• World
  • Jan 29

Trump admin pauses funding for WHO’s HIV programmes

• The Trump administration ordered a pause for funding for the President’s Emergency Plan for AIDS Relief (PEPFAR).

• The World Health Organisation (WHO) expressed deep concern about the implications of the immediate funding pause for HIV programmes in low and middle-income countries. 

• These programmes provide access to life-saving HIV therapy to more than 30 million people worldwide. 

• Globally, 39.9 million people were living with HIV at the end of 2023.

The impact of PEPFAR

• The US President’s Emergency Plan for AIDS Relief (PEPFAR), launched in 2003, is the largest commitment by any nation to address a single disease in history.

• Since its inception, PEPFAR has invested over $100 billion in the global HIV/AIDS response.

• It has been a flagship initiative of the global HIV response.

• PEPFAR works in over 50 countries around the world. Over the past two decades, PEPFAR funding has saved more than 26 million lives. 

• Currently, PEPFAR is providing HIV treatment for more than 20 million people living with HIV globally, including 566,000 children under 15 years of age.
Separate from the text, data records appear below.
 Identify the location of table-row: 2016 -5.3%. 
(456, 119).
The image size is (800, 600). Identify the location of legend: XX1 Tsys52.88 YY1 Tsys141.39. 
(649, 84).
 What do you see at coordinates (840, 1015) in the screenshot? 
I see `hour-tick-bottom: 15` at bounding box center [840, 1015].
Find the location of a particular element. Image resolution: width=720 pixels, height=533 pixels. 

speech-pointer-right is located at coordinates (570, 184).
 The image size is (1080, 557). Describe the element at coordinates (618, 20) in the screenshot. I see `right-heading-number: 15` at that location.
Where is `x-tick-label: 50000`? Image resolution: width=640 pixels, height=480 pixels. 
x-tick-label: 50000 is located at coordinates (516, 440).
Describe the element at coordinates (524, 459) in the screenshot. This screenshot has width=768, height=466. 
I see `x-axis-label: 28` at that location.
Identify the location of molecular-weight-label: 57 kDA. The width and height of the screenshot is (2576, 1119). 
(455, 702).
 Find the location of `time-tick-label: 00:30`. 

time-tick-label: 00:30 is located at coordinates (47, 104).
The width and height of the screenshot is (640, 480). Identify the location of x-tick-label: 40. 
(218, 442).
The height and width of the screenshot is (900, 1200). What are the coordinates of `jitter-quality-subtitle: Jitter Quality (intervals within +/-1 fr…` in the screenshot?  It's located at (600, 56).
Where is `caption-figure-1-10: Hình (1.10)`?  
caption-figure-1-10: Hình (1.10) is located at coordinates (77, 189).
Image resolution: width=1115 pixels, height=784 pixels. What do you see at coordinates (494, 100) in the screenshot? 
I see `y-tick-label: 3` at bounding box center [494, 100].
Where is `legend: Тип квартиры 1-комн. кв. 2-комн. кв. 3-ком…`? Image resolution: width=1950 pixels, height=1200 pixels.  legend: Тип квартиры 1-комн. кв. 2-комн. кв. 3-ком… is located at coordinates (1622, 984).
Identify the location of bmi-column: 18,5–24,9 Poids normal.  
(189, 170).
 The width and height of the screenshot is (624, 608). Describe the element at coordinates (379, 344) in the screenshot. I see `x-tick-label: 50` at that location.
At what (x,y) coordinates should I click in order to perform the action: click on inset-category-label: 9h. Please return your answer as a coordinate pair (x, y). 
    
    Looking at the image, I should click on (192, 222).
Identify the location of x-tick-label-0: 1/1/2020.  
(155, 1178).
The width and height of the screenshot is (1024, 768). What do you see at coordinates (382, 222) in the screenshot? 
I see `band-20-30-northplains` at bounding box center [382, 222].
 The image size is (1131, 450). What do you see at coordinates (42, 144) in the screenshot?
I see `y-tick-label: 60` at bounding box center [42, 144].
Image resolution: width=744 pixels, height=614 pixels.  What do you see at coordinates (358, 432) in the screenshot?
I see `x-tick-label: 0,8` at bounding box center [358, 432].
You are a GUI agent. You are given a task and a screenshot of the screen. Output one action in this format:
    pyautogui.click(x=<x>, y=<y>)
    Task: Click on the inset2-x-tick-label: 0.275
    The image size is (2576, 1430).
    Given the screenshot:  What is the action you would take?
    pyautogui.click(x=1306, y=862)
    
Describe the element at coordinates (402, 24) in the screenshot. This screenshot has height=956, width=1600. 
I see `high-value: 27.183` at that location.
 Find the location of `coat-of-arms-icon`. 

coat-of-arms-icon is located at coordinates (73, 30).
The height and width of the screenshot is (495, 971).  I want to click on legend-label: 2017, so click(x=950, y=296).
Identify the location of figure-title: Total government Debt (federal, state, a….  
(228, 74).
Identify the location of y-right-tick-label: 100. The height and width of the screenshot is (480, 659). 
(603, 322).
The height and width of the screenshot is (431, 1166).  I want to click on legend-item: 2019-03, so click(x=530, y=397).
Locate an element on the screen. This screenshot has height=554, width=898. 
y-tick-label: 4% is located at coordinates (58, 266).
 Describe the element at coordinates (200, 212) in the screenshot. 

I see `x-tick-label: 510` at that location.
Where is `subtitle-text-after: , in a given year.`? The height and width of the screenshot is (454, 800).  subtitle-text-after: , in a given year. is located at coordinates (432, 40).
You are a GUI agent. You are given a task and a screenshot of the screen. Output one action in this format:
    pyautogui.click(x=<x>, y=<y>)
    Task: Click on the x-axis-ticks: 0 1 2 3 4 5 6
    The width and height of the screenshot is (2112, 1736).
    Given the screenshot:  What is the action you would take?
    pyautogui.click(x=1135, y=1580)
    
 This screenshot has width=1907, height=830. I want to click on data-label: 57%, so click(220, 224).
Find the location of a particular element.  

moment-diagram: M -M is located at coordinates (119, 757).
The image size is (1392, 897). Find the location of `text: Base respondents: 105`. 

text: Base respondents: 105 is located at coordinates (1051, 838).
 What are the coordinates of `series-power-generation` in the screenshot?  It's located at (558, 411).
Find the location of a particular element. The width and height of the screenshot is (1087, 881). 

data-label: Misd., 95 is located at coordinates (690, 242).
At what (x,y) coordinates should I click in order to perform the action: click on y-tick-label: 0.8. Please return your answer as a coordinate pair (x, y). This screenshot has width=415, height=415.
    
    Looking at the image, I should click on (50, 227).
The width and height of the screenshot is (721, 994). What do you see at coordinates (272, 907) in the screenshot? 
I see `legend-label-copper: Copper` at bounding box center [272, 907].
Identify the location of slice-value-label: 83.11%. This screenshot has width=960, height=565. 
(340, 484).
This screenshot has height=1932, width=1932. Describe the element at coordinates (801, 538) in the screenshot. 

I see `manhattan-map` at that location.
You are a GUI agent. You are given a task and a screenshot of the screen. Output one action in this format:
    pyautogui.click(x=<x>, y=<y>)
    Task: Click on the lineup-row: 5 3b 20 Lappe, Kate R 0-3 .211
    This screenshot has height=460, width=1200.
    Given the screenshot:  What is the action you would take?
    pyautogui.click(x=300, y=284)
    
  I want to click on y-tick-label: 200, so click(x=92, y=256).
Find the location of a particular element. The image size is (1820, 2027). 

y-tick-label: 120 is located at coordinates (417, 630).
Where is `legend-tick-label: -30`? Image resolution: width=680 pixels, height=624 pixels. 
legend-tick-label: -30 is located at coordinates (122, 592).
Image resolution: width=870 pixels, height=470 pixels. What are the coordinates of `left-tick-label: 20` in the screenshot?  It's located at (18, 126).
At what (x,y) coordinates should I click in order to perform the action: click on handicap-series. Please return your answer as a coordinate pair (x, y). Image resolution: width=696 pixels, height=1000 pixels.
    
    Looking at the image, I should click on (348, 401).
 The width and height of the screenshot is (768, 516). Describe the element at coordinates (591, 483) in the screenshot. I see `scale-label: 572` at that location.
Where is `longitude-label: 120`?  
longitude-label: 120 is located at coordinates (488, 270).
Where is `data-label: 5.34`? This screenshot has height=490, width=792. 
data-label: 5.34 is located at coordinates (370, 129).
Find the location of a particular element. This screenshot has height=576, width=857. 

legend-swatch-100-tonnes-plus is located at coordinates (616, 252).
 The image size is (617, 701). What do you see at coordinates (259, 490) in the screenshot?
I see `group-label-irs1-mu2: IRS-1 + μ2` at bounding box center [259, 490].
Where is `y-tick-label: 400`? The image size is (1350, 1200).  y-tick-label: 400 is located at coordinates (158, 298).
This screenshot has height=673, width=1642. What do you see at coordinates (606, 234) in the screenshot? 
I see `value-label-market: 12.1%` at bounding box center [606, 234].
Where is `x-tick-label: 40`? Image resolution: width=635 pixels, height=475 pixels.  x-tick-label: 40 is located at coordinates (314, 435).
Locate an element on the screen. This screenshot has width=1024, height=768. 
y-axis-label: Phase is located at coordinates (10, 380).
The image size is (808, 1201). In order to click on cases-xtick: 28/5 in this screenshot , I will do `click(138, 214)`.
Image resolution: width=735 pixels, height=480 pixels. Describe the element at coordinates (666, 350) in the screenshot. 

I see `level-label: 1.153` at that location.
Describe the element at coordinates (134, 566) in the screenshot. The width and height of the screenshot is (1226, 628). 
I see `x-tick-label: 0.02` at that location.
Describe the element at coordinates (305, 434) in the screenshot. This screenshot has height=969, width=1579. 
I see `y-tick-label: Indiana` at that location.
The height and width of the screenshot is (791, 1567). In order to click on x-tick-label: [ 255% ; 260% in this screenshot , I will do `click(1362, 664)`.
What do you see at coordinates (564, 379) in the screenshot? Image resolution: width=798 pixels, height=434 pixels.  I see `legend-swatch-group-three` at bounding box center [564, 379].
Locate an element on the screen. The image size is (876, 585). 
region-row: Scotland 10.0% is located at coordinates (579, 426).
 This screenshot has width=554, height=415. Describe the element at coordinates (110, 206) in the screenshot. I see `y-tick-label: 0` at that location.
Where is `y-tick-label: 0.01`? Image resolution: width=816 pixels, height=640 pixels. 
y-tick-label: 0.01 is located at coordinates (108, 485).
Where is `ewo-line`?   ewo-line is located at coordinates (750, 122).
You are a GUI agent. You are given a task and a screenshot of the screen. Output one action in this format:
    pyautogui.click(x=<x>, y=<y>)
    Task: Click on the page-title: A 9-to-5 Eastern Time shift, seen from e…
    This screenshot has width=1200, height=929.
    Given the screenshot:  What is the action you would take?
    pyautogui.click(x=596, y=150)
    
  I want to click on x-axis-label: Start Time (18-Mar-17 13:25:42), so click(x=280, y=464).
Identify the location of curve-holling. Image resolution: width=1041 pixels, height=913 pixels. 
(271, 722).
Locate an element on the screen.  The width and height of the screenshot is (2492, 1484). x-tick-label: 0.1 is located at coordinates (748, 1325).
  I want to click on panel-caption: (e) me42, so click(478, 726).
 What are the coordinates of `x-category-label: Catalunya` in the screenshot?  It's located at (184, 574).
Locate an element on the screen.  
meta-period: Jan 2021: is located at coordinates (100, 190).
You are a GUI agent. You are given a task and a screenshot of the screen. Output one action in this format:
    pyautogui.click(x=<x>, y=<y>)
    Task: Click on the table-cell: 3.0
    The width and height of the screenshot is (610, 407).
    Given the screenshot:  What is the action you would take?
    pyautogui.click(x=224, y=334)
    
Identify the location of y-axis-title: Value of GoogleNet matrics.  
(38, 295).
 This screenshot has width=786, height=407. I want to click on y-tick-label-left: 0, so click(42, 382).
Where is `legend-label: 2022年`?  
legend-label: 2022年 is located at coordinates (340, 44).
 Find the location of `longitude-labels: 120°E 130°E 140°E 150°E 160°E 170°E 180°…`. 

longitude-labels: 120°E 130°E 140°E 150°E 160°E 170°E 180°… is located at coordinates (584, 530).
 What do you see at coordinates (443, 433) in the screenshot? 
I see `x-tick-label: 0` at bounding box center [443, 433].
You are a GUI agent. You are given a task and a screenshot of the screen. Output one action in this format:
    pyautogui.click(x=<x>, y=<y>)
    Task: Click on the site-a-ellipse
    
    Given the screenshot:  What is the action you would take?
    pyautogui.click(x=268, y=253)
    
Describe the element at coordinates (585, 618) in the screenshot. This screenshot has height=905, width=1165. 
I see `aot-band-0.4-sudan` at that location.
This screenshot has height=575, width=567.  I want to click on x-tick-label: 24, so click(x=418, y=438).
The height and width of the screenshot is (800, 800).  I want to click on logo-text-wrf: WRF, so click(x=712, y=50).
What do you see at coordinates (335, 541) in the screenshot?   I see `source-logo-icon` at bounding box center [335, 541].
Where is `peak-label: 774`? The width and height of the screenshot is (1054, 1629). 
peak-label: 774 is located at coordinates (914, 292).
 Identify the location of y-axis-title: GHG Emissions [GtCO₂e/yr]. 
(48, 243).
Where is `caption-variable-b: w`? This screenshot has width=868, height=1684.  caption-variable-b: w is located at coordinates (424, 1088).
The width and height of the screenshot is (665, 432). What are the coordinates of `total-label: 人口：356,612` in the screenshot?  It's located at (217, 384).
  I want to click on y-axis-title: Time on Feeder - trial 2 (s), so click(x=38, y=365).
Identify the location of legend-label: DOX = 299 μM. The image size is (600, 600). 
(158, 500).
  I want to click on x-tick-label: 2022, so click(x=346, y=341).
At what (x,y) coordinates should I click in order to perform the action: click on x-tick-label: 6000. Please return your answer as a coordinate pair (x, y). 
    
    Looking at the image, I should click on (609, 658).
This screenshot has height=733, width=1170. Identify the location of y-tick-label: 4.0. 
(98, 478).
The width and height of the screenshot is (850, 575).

• Over the past year, PEPFAR and partners, including WHO, have been working on sustainability plans with countries for greater country ownership and reduced donor support up to and beyond 2030. 

• A sudden and prolonged stop to programmes does not allow for a managed transition and puts the lives of millions at risk.

• The current funding pause for PEPFAR will have a direct impact on millions of lives that depend on the predictable supply of safe and effective antiretroviral treatment.

• It can put people living with HIV at immediate increased risk of illness and death and undermine efforts to prevent transmission in communities and countries. 

• Such measures, if prolonged, could lead to rises in new infections and deaths, reversing decades of progress and potentially taking the world back to the 1980s and 1990s when millions died of HIV every year globally, including many in the United States.

• For the global community, this could result in significant setbacks to progress in partnerships and investments in scientific advances that have been the cornerstone of good public health programming, including innovative diagnostics, affordable medicines, and community delivery models of HIV care.

One of the deadliest pandemics of modern times 

• Human immunodeficiency virus (HIV) is an infection that attacks the body’s immune system, specifically the white blood cells called CD4 cells. HIV destroys these CD4 cells, weakening a person’s immunity against infections.

• If the person’s CD4 cell count falls below 200, their immunity is severely compromised, leaving them more susceptible to infections. 

• The most advanced stage of HIV infection is acquired immunodeficiency syndrome (AIDS), which can take many years to develop if not treated, depending on the individual.

• HIV remains a major global public health issue, having claimed an estimated 42.3 million lives to date.

Transmission and symptoms

• HIV can be transmitted via the exchange of a variety of body fluids from infected people, such as blood, breast milk, semen and vaginal secretions. HIV can also be transmitted from a mother to her child during pregnancy and delivery. Individuals cannot become infected through ordinary day-to-day contact such as kissing, hugging, shaking hands, or sharing personal objects, food or water. 

• The symptoms of HIV vary depending on the stage of infection. Though people living with HIV tend to be most infectious in the first few months after being infected, many are unaware of their status until the later stages.

• As the infection progressively weakens the immune system, they can develop other signs and symptoms, such as swollen lymph nodes, weight loss, fever, diarrhoea and cough. Without treatment, they could also develop severe illnesses such as tuberculosis (TB), cryptococcal meningitis, severe bacterial infections, and cancers such as lymphomas and Kaposi’s sarcoma.

• There is no cure for HIV infection. It is treated with antiretroviral drugs, which stop the virus from replicating in the body.

• Current antiretroviral therapy (ART) does not cure HIV infection but allows a person’s immune system to get stronger. This helps them to fight other infections.